Hier, François Legault, de la Coalition pour l'avenir du Québec (CAQ), a exigé que «l'Office mette ses culottes» et applique avec plus de rigueur la Charte de la langue française. Selon lui, il est de plus en plus difficile de se faire servir en français à Montréal.

Le nombre de plaintes reste stable

Pour sa part, Louise Marchand ne conclut pas à une hausse de la difficulté à se faire servir en français à Montréal, soulignant que le nombre de plaintes à ce sujet est relativement stable. Elle parle vaguement «des enjeux très stratégiques à Montréal et ailleurs aussi dans la province». L'OQLF «agit de façon très assidue», «de façon très, très concertée», a-t-elle affirmé. En moyenne, 15 % des 2500 à 3000 plaintes que traite annuellement l'OQLF visent la langue de service dans les commerces et 25 % la langue de l'affichage, a-t-elle signalé.

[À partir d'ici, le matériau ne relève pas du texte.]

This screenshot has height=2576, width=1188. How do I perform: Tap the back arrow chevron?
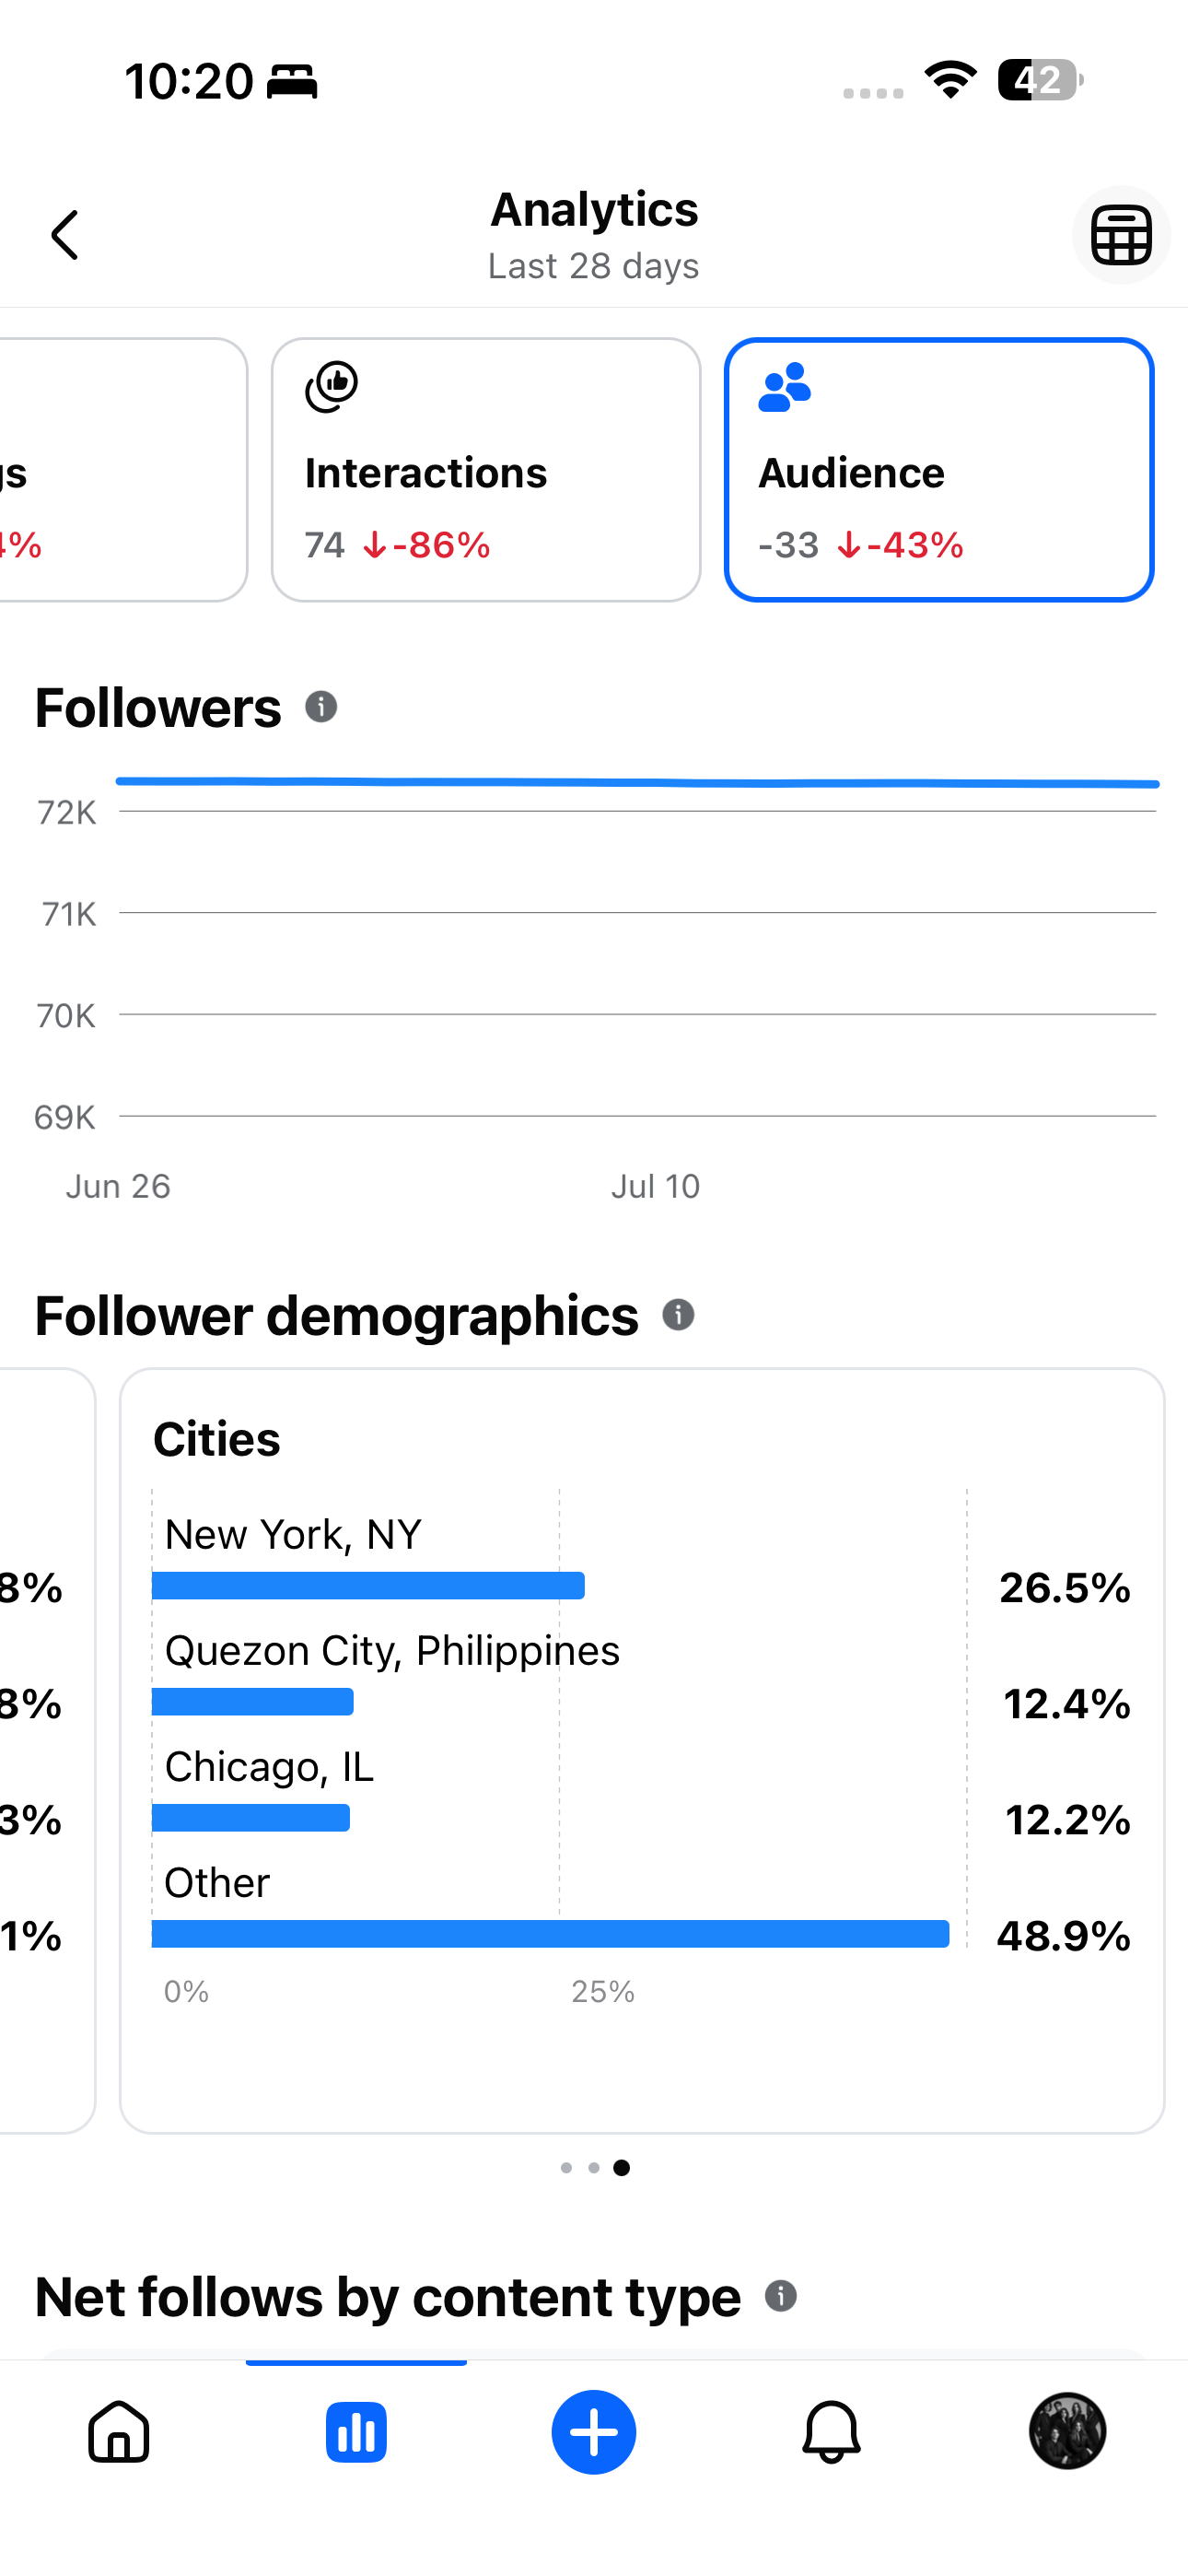(x=65, y=235)
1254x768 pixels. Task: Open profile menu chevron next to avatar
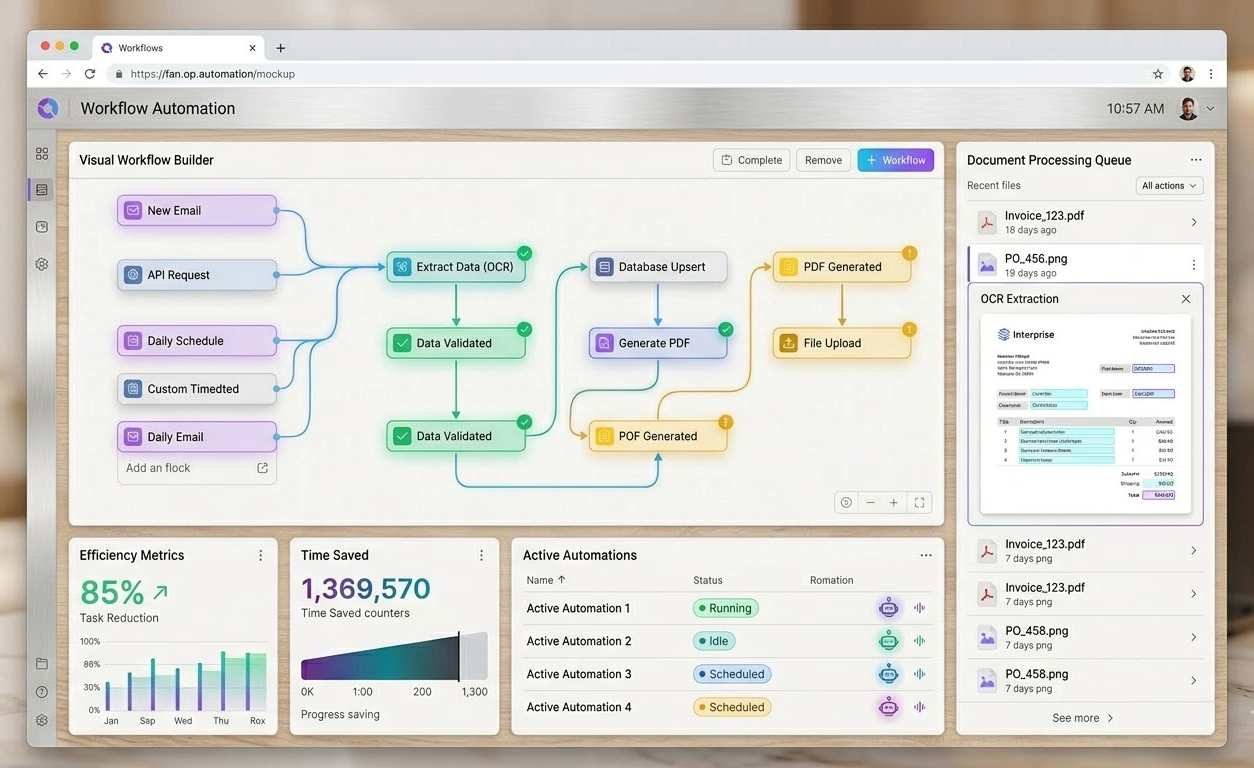1211,109
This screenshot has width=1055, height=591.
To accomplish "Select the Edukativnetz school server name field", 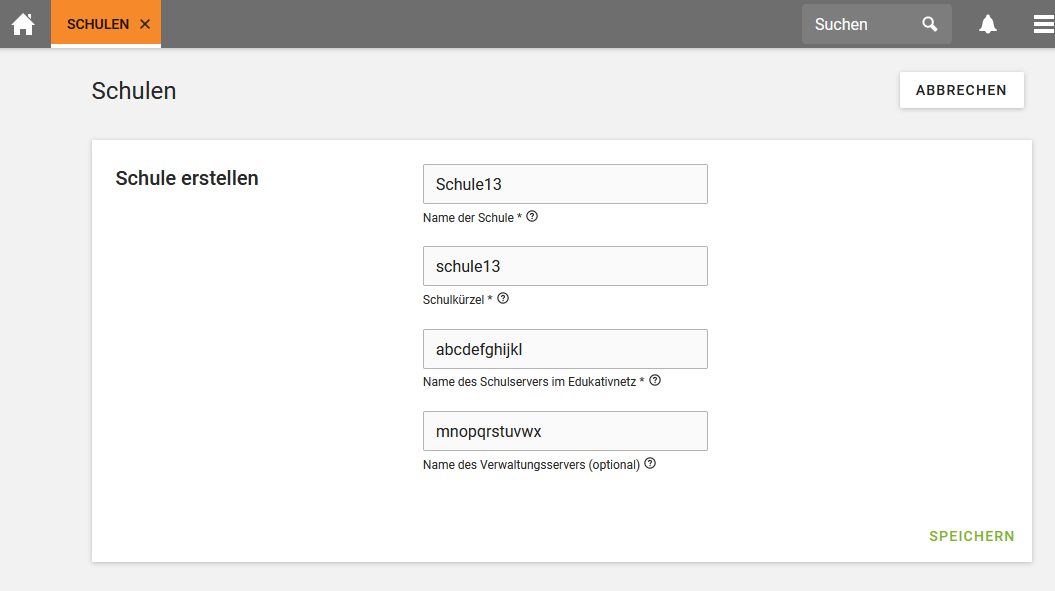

En 2009-2010, 60 % des 2800 dossiers ouverts ont été réglés par la correction de l'infraction. Dans 18 % des cas, la situation a été jugée conforme à la loi alors que dans 15 % des dossiers, l'OQLF y est allé d'une «intervention incitative», selon le jargon qu'il emploie.

L'OQLF lancera cet automne une autre campagne de publicité destinée à un vaste public, a indiqué Louise Marchand. «Le dossier de la langue, c'est un dossier que tout le Québec doit prendre à bras le corps. On doit nous-mêmes dans les commerces exiger d'être servis en français, a-t-elle fait valoir. On doit prendre conscience qu'on a aussi une responsabilité comme citoyen, comme francophone, comme amoureux de la langue française.»

Par ailleurs, en matière d'affichage, l'OQLF vient de lancer une campagne pour convaincre les multinationales d'ajouter à leur raison sociale anglaise le terme générique, comme, par exemple, Café Starbuck Coffee, Lunetterie Newlook ou Farine Five Roses, une pratique qui est imposée par la Charte mais que tous ne respectent pas.